__Data provided__

++++++++++++++++++++

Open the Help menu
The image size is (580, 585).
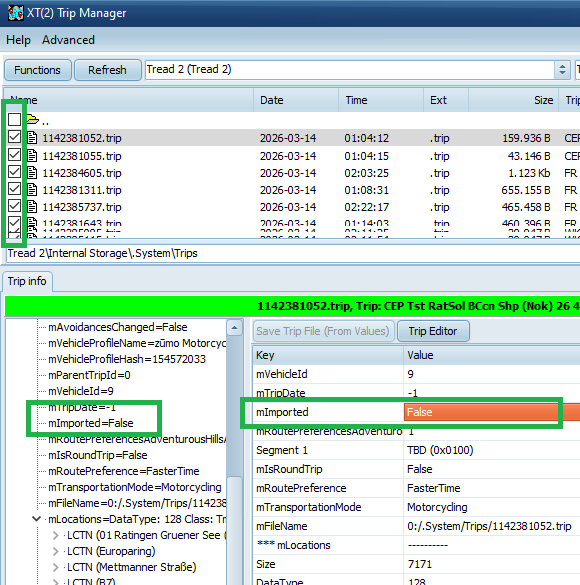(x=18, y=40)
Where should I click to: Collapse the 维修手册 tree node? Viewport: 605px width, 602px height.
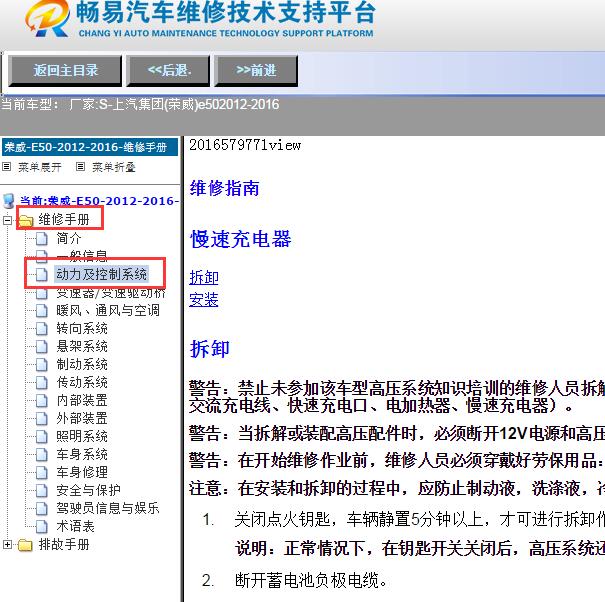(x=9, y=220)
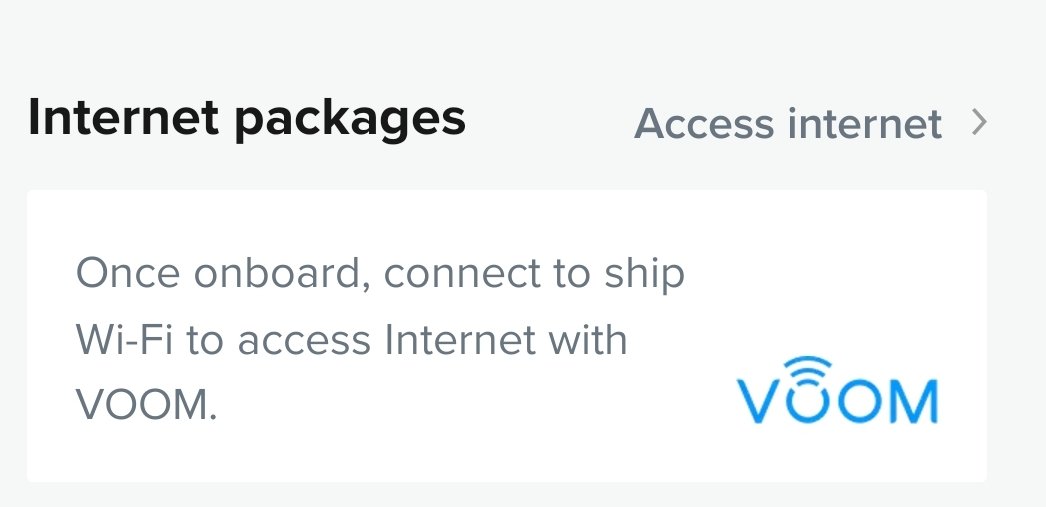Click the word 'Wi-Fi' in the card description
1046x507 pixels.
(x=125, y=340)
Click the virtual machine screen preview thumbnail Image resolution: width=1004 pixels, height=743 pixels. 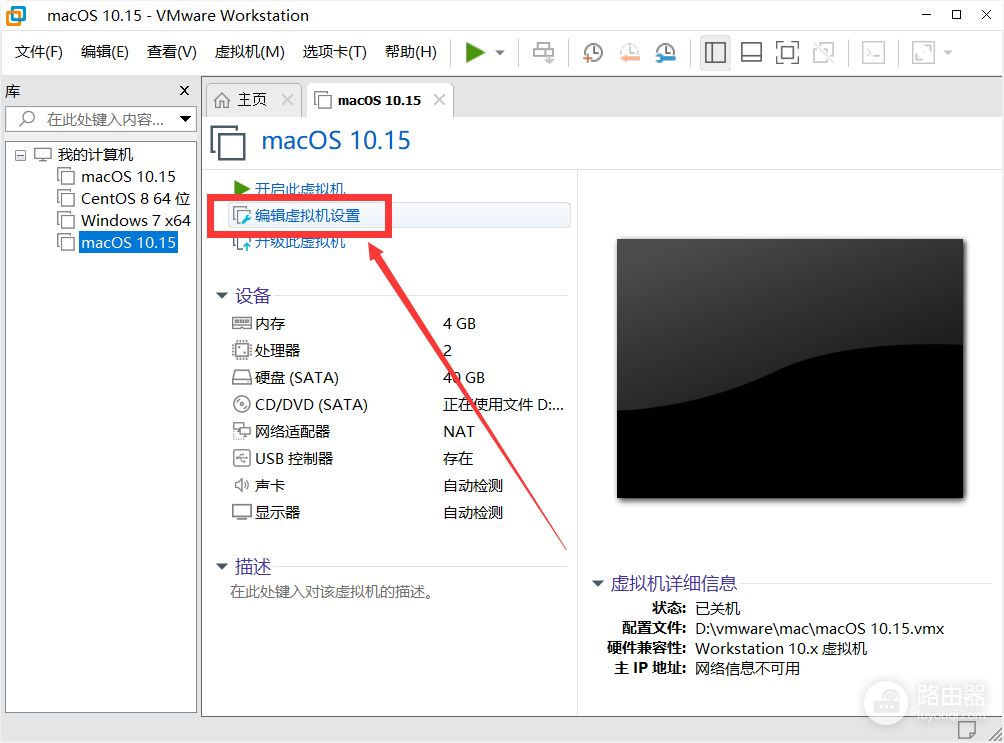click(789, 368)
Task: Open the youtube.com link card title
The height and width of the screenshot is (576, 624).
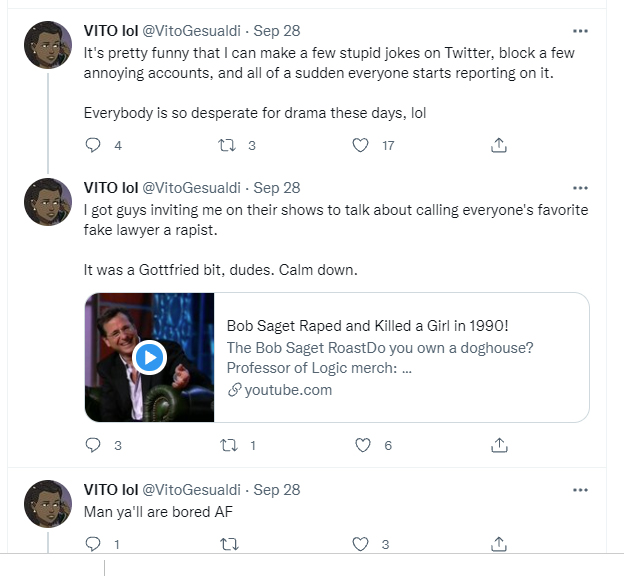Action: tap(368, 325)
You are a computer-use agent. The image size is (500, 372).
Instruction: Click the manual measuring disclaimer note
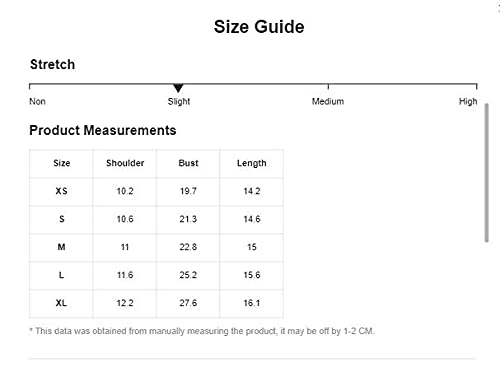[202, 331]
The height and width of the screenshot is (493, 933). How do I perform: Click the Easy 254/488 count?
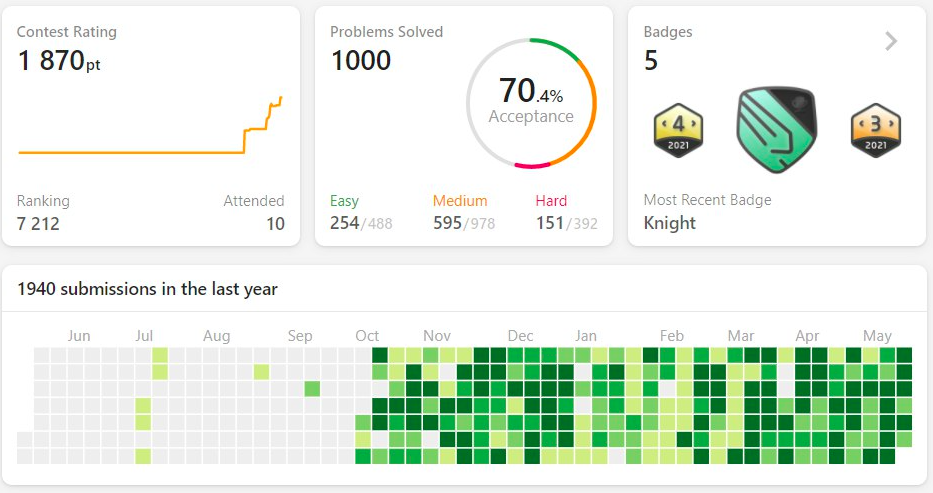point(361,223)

++++++++++++++++++++

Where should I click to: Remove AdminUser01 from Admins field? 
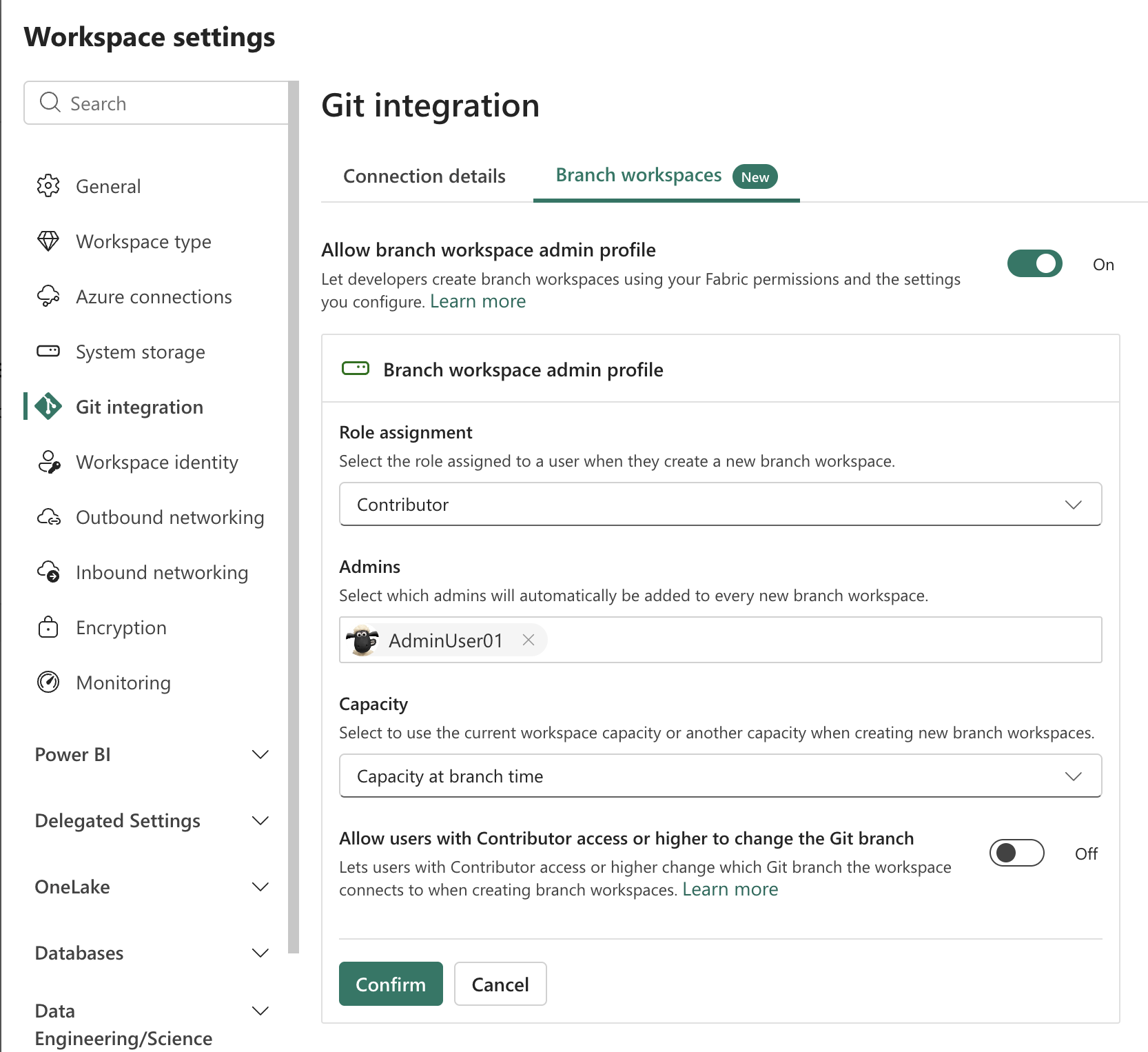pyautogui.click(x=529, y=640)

++++++++++++++++++++

__Instructions to follow__
Figure out how many lines of the material include the string "Open", and reply with only that figure.

__Solution for this exercise__
2